> _WORK TO COMPLETE_:
[1] From the Tisha B'Av essay, extract the passage starting with "Since Yaakov is" and going on through "the Jewish people.".
[2] In the Tisha B'Av essay, which three sefirot make up the generative triad?
[3] Proceed with the Tisha B'Av essay, continuing from its last sentence.

Tisha B’Av, 5768 / 2008
based on Zohar 3:158a
Everyone knows that Tisha B’Av (the 9th of Av) is the lowest point of the Jewish calendar. HaShem’s protective aura thins, and we grow vulnerable to error and to harm. The downward tug of this time is ancient, and nearly impossible to resist. It started when Essav’s guardian angel attacked Yaakov on this day and dislocated his hip.[1] Since the hip area includes the generative triad (comprised of the three sefirot: netzach, hod, yesod) kabbala interprets this as an impurifying of the generations to come. The angel could not penetrate Yaakov’s protective aura, says R. Tsadok, but it was able to contaminate the seed-stock of the Jewish people with a smudge of its narcissistic filth.[2],[3] Most of the time we are able to prevail but in this month the balance tips and we are liable to succumb.
Since Yaakov is a forebear of archetypal status, his ordeals reverberate through the generations and play themselves out through our individual and collective lives. And so it is no surprise that on that fateful day (244 years later) the Israelites fell to their rock-bottom, lowest point in the desert (even worse than the Golden Calf) — they lost faith, doubted G‑d, and despised His precious gift when they accepted the spies’ disparaging report about their holy Promised Land. (Num. 13-14).[4] And it is also no surprise that on that very same date both Temples burned and numerous other calamities befell the Jewish people.
The story of the spies is known: After a year at Mount Sinai, having received their tablets and completed their Tabernacle, the Israelites set off for the holy land. They arrived at the border and prepared to cross. Yet in a lapse of faith, they sent scouts to determine whether the land really was good, and how best to launch their impending conquest. The spies returned with humongous fruits and reported that giants ruled the land. Their facts were straight but their interpretation was skewed. They implied that the Israelites faced certain death if they followed G‑d’s plan and commenced to invade.
Now these scouts who instigated this greatest sin in Jewish history were not the lowlife stragglers that had incited the Golden Calf. These spies were gedolim, the most illustrious of their respective tribes. Their souls were of the stature of Mordecai, the courageous hero of our Purim tale.[5] How did they fall so low, misusing their power to influence the people to doubt G‑d’s word?
The Zohar explains a startling fact. The spies understood that crossing into the holy land would initiate a new era—the socio-political-power-structure would dissolve and reconstitute into a completely different form. Now they were princes, but across the border, in the new world, they’d become obsolete, for leadership there requires a completely different set of strengths.
The Zohar does not suggest that they wantonly schemed to sabotage HaShem’s plan. It seems more from a lack of self-awareness. The narcissistic taint (from Yaakov’s wound) welled up and distorted their perceptions. Their disowned anxiety about their own threatened status got projected outward and they perceived a lethal threat, where none in fact existed. So cunning is the drive to preserve power that these who were distinguished by their fear of G‑d succumbed to corruption and broke the faith of the very ones they were charged to protect.

> _Stored items from a collection_:
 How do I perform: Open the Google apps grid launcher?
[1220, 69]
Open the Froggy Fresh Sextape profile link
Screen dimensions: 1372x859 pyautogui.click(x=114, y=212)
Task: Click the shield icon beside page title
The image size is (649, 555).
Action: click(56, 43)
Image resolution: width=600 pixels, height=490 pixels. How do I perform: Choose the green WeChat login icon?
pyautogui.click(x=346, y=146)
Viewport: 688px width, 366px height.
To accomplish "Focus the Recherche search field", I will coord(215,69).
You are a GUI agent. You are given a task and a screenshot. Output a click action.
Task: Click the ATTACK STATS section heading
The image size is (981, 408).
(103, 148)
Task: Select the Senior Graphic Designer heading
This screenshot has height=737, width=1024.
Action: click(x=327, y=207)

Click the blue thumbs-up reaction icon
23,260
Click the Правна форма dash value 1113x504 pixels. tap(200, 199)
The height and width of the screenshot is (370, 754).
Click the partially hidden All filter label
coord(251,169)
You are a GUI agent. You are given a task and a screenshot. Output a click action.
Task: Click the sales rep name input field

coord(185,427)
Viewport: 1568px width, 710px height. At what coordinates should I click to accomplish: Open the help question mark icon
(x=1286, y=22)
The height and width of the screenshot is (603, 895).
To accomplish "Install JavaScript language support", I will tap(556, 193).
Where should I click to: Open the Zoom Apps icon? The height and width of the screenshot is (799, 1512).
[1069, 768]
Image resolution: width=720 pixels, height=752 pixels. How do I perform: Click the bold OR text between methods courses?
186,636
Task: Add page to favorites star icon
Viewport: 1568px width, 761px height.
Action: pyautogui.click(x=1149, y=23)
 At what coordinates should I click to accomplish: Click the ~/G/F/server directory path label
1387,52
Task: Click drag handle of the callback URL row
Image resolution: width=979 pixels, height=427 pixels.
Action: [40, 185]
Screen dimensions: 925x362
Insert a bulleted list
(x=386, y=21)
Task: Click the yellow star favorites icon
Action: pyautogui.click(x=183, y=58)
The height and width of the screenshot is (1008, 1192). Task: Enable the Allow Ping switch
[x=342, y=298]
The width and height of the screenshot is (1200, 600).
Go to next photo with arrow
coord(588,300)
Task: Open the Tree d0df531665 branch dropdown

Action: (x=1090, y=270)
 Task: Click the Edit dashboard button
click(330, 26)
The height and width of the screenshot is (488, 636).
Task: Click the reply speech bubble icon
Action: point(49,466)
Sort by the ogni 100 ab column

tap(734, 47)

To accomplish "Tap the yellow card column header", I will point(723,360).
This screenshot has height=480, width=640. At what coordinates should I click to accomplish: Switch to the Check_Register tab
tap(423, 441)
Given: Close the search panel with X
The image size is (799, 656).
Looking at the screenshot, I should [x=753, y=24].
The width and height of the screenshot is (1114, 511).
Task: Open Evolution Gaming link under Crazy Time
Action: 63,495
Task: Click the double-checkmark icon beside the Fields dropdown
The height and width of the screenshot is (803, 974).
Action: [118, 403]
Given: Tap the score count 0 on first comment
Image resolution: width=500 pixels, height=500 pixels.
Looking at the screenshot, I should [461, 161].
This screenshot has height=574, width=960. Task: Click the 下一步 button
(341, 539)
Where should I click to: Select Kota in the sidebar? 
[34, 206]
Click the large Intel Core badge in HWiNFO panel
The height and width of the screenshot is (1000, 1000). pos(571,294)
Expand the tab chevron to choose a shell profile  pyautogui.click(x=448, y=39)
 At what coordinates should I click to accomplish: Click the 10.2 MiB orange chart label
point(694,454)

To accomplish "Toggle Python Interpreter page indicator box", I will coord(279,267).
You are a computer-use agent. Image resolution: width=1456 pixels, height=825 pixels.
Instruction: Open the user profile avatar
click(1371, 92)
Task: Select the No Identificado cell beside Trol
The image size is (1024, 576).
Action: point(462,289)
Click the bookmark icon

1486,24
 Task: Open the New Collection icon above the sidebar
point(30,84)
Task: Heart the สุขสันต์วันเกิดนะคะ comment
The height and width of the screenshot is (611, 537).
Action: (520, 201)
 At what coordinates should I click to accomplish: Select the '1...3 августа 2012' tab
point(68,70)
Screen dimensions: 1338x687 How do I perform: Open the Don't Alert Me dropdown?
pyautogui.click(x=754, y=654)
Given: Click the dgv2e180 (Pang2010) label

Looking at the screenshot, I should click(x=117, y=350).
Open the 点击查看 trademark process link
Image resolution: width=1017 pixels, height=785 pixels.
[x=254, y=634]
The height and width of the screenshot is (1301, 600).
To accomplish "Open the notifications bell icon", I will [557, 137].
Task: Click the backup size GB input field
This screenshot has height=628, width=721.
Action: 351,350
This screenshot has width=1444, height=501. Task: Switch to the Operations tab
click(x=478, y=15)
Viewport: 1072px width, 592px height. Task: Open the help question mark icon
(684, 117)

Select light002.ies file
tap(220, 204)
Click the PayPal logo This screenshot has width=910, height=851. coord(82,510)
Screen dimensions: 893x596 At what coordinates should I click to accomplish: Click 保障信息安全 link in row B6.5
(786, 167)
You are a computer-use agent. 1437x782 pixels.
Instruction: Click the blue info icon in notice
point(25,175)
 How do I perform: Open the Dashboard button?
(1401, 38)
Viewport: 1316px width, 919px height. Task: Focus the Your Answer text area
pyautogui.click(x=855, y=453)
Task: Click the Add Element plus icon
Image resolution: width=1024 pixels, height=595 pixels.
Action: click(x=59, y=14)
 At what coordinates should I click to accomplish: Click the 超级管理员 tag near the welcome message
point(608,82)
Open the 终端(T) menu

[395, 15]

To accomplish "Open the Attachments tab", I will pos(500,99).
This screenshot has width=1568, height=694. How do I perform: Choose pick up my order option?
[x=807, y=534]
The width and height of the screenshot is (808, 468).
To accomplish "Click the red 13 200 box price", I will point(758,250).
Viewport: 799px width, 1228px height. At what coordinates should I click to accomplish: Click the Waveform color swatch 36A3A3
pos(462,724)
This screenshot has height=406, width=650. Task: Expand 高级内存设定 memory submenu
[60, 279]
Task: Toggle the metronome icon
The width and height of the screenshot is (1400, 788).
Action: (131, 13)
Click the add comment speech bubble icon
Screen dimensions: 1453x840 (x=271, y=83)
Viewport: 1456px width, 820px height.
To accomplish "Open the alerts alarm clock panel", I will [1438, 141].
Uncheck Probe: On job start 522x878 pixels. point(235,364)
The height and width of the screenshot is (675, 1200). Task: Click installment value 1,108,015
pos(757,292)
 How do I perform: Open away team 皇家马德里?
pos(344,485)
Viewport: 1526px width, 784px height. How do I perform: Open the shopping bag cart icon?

> _ANSWERS IN ORDER_:
[1]
Since Yaakov is a forebear of archetypal status, his ordeals reverberate through the generations and play themselves out through our individual and collective lives. And so it is no surprise that on that fateful day (244 years later) the Israelites fell to their rock-bottom, lowest point in the desert (even worse than the Golden Calf) — they lost faith, doubted G‑d, and despised His precious gift when they accepted the spies’ disparaging report about their holy Promised Land. (Num. 13-14).[4] And it is also no surprise that on that very same date both Temples burned and numerous other calamities befell the Jewish people.

[2] Netzach, hod, and yesod.

[3]
We expect falsifications to arise from “below” (from the lower self) but tend to suspend judgment when suspicious content issues from “above” (the higher self). The Baal Shem Tov explains that while wayward lusts ascend from below, power manipulations (i.e., the fruits of pride) descend from above.[6] This need to guard against crooked (and self-serving) interpretations that justify (or even compel) wrong action becomes the challenge of this time. And so it applies to each of our lives: The part of us that is most successful in the present, is also the part that is most resistant to change, progress and forward motion. Its interest is to preserve the present, which is an important value but, unchecked, its fear of rocking the boat can keep us from completing our journey, of crossing the border into an even more holy land, of examining our hearts and achieving an even more purified self. And this unrectified attachment to power and status is also the hidden agent of causeless hatred, the root of exile and the greatest barrier to Redemption.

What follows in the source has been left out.